In recent weeks, a growing number of state leaders, as well as members of Congress, have issued statements calling on Baker to require the use of masks in school buildings. 

Read the full statement issued by Dr. Carole E. Allen, president of the Massachusetts Medical Society, and Dr. Julie Johnston, president of the Massachusetts Academy of Family Physicians, below:

The physicians of the Massachusetts Medical Society and the Massachusetts Academy of Family Physicians strongly recommend that Gov. Baker require masking while indoors for all who learn in, work in, or visit schools – regardless of vaccination status – as the Commonwealth prepares to return to in-person learning in the coming weeks.

The Massachusetts Medical Society believes that safe, in-person schooling is paramount to promoting the optimal health of our children. We support all appropriate public health measures to best achieve this aim for the children of the Commonwealth.
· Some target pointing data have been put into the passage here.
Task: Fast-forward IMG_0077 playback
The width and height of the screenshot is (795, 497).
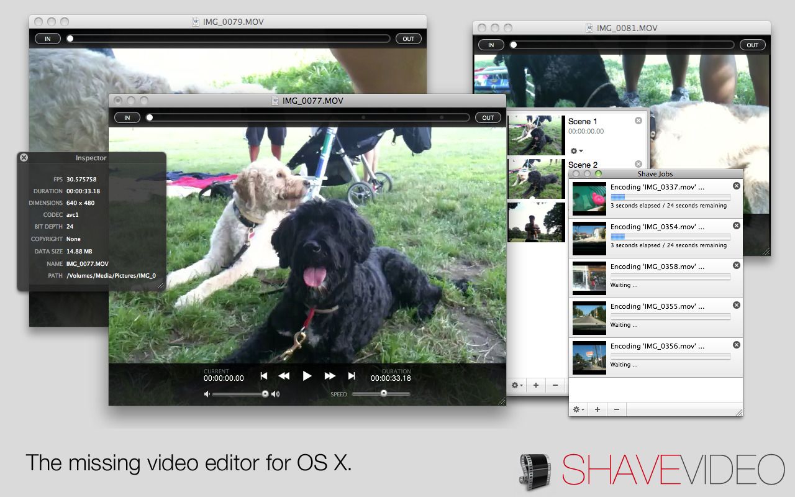Action: click(330, 375)
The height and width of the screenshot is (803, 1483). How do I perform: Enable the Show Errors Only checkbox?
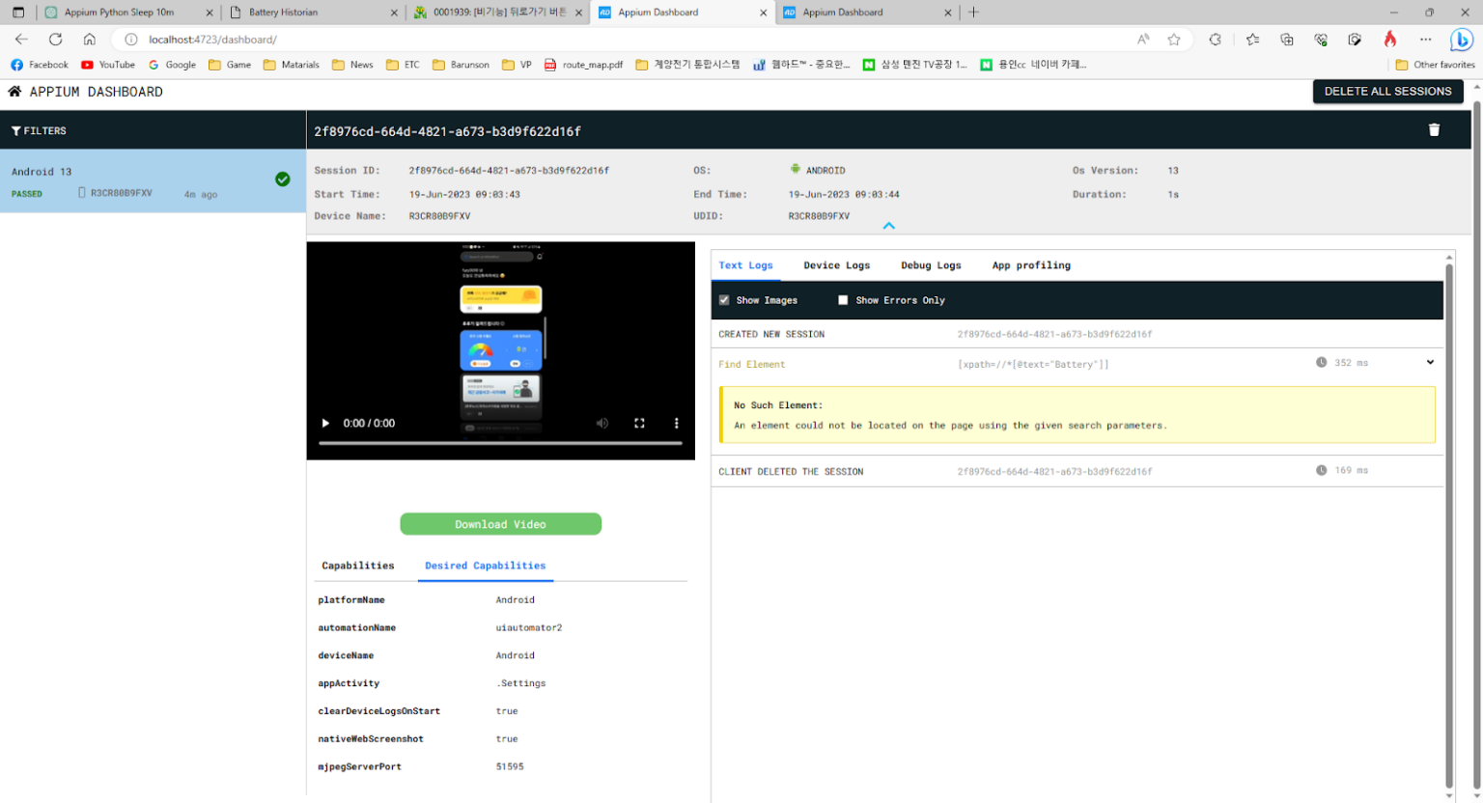[x=843, y=300]
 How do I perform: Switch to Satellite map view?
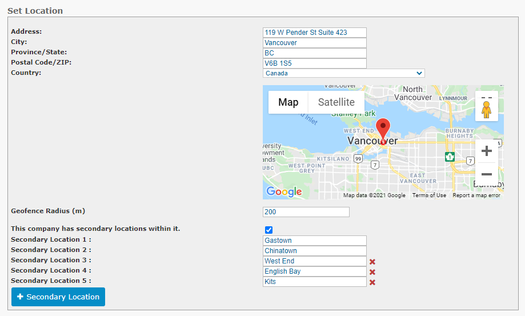coord(336,102)
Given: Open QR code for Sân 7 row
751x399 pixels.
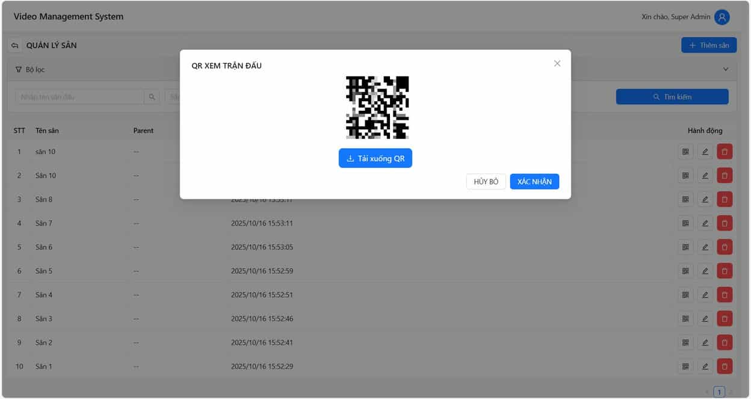Looking at the screenshot, I should [x=685, y=223].
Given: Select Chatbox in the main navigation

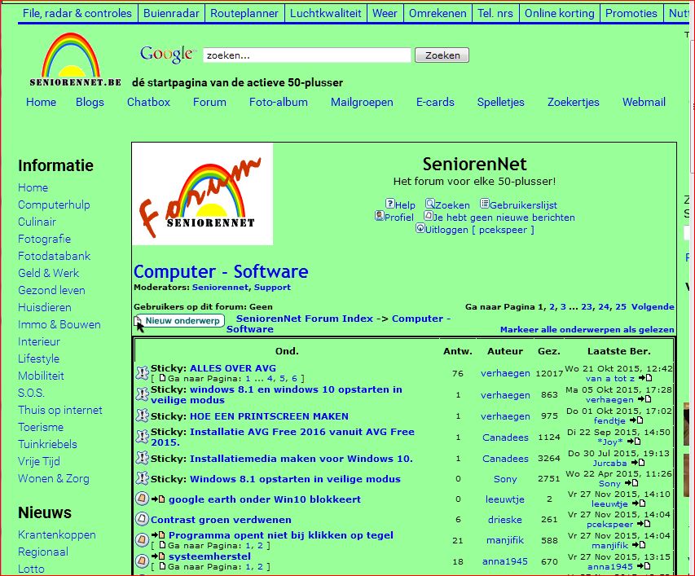Looking at the screenshot, I should tap(148, 102).
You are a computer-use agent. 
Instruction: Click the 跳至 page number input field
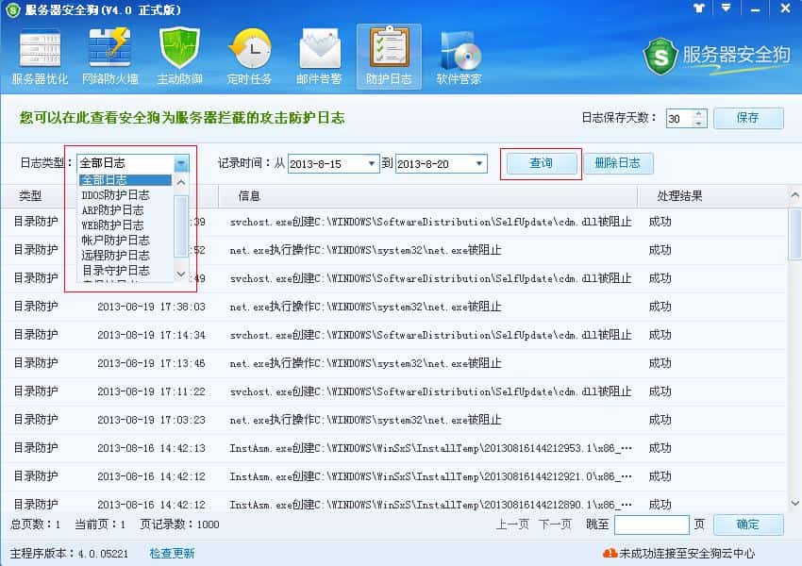(x=651, y=524)
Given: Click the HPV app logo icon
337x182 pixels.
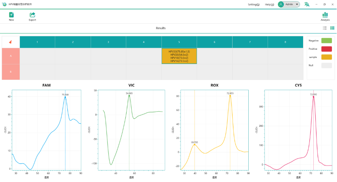Looking at the screenshot, I should click(x=4, y=4).
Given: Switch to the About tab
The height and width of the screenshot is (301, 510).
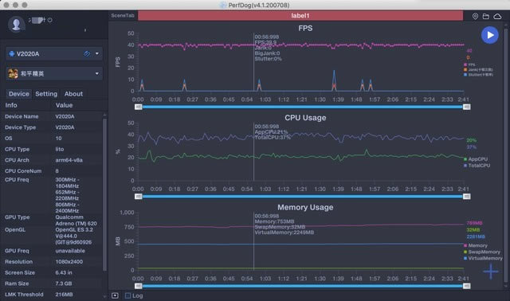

Education plays a pivotal role in children’s mental, physical and emotional development and wellbeing, and we must balance safety and a priority to return to full-time, in-person learning with as little disruption as possible.

Masking is a public health measure proven to reduce the transmission of COVID-19, and decreasing transmission is critically important now as data have shown an increase in the number of children and adults who have contracted the easily transmissible delta variant of the virus.

By introducing a statewide indoor masking policy for K-12 students consistent with guidance from Centers for Disease Control and Prevention and American Academy of Pediatrics, the Commonwealth reaffirms its commitment to keeping all of our schools open and our students and staff safe.

It is imperative that Massachusetts teachers, staff, students, and visitors start this school year with uniform masking requirements to protect them and those with whom they live and interact outside of the academic setting.

The Medical Society will continue to work with the Massachusetts Department of Public Health (DPH) and the Massachusetts Department of Elementary and Secondary Education (DESE) and closely monitor data and trends related to the virus that will shape future guidance.